HULL 1799 HF SSB MARINE TRANSCEIVER
Not a mystery either, but another Hull radio with no documentation. Need the manual on this, and if you need one too, let me know and I'll help when and if I can!
DENTRON SCOUT HF SSB UTILITY RADIO
A candidate for "most obscure HF radio of the 1970's" is the Dentron Scout, a five channel utility radio which apparently covers approximately 2-10 MHz, upper sideband only. This was one of Dentron's last products before the company went out of business. The main chassis of this set turns out to be the Mizuho SG-9 9 MHz IF-exciter system, coupled to a Dentron crystal controlled oscillator-front end board and a Dentron high power RF amplifier. Other than knowing that the main circuitry is Mizuho (apparently equally hard to source data for,) I have no data. I can tell you which pot adjusts the s-meter, but that's about it. Most or all of these sets seem to have been employed on Civil Air Patrol channels in the 4.5 MHz range. Mine puts out approximately 125 Watts PEP.
Dentron also used the Mizuho board in a QRP single-band transceiver they had in beta testing when the firm folded. The remains of that inventory have been sold and rebuilt into usable transceivers by enterprising amateurs in England and the USA. The Scout would seem an ideal candidate for the 60 Meter amateur channel group, but...what happened to the RIT / Clarifier control? A very necessary item, strangely overlooked in this set, not to mention that a squelch control would have been nice as well. Let me know if you have one of these also. By the way, the mike is a simple 500 Ohm dynamic CB style item, with the ground going to the barrel, microphone hi to the sleeve and PTT to the tip of a 1/4 inch stereo plug. One of the junkbox mikes I tried had a 1K resistor in series with the microphone element, but I left it in place and the mike sounds fine.
The photo below shows the Scout with the accessory HF-ACS regulated power supply, which, curiously, includes a speaker identical to that already inside the Scout. Perhaps the power supply was also sold for use with another model which did not feature an internal speaker.
LAND-AIR Inc. Low Band Pack Set
This is a VHF FM 40 MHz pack set radio made by Land-Air Corporation in the 1950's.

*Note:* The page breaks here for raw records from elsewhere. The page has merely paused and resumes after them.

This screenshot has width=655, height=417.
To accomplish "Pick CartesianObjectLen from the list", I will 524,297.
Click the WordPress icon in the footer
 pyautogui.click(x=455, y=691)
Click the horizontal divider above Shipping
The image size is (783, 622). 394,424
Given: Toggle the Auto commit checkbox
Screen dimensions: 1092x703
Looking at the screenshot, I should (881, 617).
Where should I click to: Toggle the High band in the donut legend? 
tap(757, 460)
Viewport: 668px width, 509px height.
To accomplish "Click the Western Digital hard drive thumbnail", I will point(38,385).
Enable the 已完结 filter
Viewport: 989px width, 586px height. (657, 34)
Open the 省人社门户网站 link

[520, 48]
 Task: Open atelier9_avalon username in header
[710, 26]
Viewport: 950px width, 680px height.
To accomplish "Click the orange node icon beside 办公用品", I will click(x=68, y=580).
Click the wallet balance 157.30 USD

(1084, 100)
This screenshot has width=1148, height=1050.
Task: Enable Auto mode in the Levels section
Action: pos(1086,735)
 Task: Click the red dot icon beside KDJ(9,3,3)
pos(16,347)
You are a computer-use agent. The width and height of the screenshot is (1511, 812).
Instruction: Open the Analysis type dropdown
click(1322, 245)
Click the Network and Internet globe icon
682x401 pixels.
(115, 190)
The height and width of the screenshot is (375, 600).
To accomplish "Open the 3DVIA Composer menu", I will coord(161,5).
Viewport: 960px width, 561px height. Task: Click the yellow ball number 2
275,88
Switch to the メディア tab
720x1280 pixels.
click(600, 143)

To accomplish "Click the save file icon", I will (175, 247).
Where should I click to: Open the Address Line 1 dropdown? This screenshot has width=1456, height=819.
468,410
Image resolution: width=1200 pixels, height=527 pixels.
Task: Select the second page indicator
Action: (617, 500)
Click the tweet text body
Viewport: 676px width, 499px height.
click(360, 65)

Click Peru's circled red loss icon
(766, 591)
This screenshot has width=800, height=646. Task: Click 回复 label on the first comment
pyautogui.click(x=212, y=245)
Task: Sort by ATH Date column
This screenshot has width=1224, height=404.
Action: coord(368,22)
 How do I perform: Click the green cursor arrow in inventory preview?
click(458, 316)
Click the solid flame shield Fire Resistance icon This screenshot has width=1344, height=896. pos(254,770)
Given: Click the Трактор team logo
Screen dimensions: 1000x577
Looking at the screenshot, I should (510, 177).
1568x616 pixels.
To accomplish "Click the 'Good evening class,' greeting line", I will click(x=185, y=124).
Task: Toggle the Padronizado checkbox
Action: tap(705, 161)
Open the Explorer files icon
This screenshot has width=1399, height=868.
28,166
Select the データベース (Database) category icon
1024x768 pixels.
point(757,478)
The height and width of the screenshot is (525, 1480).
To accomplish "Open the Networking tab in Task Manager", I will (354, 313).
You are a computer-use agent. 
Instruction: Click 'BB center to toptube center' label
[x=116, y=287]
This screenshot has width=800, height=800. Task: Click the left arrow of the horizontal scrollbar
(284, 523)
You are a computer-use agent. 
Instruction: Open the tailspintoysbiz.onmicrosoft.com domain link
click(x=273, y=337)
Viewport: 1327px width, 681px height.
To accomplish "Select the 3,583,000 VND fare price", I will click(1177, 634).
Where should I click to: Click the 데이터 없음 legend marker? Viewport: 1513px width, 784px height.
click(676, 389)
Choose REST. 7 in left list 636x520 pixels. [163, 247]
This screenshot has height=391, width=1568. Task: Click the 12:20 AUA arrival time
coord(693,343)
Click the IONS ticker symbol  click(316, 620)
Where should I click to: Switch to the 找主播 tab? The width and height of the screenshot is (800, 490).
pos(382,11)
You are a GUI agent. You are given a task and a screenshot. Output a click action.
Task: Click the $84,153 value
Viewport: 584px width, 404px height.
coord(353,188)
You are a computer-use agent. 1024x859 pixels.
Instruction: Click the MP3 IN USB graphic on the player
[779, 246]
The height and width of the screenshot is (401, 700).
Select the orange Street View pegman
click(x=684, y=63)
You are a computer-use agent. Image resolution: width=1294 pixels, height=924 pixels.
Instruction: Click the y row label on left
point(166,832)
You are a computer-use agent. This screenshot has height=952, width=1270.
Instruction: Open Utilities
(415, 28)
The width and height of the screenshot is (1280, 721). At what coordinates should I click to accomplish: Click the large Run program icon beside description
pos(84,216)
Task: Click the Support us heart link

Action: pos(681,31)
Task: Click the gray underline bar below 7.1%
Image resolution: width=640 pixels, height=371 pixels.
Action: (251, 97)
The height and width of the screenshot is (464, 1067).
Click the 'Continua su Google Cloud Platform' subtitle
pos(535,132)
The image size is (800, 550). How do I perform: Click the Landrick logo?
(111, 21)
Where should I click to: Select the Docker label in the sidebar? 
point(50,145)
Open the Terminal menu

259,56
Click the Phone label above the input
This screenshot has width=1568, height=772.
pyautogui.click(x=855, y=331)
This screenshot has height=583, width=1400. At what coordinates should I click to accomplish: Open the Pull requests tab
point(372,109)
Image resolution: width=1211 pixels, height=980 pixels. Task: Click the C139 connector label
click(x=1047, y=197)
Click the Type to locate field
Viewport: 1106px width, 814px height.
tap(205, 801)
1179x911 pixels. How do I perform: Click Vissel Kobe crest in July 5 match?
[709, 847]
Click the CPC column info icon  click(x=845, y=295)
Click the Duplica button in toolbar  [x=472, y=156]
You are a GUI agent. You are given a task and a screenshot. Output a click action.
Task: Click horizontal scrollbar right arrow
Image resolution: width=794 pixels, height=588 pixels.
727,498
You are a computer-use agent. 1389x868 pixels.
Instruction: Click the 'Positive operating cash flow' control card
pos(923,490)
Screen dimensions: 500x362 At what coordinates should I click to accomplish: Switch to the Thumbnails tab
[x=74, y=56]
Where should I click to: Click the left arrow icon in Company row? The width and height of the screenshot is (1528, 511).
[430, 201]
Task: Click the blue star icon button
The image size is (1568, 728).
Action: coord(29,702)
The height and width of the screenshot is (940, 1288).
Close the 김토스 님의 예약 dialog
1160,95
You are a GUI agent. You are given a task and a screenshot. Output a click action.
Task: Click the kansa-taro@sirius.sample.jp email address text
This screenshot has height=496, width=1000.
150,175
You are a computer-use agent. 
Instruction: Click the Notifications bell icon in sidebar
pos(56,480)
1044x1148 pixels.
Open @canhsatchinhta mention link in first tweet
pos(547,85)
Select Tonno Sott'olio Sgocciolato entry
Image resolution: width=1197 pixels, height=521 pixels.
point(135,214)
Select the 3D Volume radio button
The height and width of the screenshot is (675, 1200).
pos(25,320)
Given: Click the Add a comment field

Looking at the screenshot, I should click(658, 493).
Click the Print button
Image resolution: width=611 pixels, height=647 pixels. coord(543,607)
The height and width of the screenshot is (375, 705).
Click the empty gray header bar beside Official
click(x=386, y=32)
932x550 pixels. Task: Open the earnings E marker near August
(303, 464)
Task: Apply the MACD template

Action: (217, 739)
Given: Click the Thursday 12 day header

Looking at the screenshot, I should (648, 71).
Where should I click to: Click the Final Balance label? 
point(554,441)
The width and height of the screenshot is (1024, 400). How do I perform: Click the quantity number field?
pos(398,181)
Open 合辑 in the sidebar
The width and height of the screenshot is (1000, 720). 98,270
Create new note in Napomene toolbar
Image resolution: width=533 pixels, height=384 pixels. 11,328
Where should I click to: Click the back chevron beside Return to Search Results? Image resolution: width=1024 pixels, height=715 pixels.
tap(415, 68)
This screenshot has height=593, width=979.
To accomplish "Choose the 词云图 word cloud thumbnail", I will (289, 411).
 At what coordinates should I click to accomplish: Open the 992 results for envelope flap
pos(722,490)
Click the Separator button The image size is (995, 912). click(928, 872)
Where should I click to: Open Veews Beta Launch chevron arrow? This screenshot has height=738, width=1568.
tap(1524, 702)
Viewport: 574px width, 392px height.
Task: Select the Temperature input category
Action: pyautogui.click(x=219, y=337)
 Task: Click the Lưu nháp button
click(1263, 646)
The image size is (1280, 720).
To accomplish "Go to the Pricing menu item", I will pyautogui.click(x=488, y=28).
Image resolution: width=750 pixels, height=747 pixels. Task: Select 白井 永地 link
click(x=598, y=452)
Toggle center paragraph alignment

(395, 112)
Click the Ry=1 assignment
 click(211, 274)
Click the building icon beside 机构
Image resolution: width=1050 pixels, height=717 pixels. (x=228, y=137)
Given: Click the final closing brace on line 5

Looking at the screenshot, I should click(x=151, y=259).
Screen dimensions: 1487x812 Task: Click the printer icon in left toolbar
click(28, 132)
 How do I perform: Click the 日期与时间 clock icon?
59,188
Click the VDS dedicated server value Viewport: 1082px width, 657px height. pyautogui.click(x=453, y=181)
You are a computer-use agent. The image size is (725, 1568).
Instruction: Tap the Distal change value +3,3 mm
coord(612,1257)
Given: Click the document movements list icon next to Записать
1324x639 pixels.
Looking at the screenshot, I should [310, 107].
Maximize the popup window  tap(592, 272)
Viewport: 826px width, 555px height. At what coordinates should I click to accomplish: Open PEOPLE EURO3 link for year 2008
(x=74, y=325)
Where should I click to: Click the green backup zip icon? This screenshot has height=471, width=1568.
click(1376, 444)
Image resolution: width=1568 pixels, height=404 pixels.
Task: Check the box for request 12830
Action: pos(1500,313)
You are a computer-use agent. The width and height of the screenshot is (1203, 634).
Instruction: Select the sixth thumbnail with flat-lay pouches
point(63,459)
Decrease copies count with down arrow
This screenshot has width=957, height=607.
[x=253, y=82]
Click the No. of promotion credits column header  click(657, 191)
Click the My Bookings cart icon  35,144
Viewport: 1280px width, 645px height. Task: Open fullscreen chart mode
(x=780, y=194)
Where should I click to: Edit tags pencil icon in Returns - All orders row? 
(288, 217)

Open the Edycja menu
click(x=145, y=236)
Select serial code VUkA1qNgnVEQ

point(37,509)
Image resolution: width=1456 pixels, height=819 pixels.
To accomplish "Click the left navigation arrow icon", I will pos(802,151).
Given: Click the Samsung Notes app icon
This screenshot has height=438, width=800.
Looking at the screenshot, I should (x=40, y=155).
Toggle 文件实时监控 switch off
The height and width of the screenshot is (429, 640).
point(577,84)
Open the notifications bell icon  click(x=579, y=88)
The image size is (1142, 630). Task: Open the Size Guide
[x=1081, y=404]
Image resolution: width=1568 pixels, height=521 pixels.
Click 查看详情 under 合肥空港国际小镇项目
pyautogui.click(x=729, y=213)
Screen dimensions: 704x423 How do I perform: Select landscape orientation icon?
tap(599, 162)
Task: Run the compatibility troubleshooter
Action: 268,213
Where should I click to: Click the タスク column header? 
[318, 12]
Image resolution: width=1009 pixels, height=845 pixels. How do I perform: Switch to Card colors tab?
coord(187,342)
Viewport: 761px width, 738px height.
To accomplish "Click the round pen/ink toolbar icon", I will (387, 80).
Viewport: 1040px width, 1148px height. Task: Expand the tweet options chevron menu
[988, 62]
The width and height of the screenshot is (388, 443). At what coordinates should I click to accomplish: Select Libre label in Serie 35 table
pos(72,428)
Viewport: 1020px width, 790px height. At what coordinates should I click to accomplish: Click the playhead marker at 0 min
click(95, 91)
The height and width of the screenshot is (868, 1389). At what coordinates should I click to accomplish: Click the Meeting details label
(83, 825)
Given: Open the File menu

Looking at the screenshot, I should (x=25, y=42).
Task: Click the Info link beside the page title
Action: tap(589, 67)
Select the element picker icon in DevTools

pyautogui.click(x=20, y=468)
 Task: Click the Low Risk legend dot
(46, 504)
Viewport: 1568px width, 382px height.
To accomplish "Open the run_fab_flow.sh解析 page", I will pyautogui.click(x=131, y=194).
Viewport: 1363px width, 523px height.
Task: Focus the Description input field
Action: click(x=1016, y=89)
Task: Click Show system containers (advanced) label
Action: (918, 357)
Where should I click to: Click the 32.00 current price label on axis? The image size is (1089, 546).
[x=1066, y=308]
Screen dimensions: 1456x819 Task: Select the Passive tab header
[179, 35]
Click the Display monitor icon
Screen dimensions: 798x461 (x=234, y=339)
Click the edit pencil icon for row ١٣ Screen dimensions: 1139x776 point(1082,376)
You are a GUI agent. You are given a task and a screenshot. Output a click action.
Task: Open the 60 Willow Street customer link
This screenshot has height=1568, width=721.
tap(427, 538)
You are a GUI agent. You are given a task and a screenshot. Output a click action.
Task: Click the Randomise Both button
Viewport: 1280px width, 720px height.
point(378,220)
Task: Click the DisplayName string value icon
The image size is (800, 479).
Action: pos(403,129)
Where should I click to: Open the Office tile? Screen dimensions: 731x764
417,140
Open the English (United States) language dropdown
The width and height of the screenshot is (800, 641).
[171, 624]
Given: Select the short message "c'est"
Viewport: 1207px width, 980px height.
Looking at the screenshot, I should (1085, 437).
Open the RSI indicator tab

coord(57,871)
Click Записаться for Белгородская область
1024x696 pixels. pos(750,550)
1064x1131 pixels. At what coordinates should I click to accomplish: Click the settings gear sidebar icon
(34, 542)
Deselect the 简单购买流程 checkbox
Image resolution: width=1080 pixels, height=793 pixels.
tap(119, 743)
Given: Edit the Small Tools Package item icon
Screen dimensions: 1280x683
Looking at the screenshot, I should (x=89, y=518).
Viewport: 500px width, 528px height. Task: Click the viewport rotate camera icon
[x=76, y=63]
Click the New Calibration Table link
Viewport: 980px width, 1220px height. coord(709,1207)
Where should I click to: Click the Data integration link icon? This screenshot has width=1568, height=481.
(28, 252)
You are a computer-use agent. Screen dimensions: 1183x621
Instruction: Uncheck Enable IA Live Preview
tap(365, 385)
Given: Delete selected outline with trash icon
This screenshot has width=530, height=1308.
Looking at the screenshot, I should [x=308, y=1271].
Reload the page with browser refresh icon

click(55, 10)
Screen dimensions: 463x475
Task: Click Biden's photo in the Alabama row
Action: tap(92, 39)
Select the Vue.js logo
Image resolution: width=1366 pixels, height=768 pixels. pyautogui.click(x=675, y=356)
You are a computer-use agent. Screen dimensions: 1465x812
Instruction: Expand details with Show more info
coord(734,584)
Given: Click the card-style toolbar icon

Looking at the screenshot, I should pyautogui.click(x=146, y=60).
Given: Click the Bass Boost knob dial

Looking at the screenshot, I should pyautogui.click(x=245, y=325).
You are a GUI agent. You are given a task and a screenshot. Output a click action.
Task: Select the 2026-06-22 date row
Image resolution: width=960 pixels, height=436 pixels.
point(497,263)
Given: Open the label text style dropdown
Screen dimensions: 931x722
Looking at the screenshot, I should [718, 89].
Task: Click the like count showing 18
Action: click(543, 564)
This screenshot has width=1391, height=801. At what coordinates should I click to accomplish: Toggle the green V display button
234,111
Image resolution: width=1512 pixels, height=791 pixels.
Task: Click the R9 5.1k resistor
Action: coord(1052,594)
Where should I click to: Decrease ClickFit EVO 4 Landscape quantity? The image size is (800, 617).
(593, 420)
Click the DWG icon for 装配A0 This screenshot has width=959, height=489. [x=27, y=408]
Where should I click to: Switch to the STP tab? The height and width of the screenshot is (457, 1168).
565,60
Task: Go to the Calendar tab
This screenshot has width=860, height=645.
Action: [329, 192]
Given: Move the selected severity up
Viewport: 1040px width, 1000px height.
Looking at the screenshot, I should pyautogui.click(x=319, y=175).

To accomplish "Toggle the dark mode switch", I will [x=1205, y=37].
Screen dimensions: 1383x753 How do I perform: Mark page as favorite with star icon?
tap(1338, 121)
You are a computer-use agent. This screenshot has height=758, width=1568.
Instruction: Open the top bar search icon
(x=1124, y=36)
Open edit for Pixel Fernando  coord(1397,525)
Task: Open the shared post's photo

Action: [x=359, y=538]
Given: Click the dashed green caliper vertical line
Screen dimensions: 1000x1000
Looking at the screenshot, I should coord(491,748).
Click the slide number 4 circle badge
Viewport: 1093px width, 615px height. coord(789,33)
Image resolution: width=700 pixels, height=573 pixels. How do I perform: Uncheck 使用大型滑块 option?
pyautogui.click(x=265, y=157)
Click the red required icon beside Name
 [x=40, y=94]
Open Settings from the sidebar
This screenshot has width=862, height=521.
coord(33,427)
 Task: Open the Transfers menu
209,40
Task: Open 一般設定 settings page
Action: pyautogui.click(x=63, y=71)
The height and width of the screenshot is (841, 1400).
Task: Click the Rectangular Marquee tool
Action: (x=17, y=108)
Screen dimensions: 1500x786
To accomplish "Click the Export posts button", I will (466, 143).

It uses wire lead subminiature tubes and a pile of dry "B" and "A" batteries. Land-Air seems to have been a contractor for the United States Air Force which maintained military planes on US military bases around the world. Why they would go to the trouble of building their own radios, escapes me. It's much larger than contemporary pack sets by Motorola or Industrial Radio. Do you know anything about this radio?
FREDERICK ELECTRONICS MD-1130 RTTY TERMINAL
Frederick Electronics was a long-time maker of specialized RTTY equipment for the government. During the time this item was manufactured, they were part of Plantronics, Inc. This particular item appears to be four each of a version of the Plantronics Frederick 1280 RTTY terminal, built into a large cabinet. It uses a red plasma display as does the 1280. The ITT Cannon bayonet connectors on the rear panel are best described as "gruesome" regarding sourcing mates for each of them. It was part of a much larger system and showed up as surplus in San Diego, California, via the DRMO - Government Liquidation system. Based on the nametag style, these were made in a rather small quantity. Looking for any documentation or identification of this item!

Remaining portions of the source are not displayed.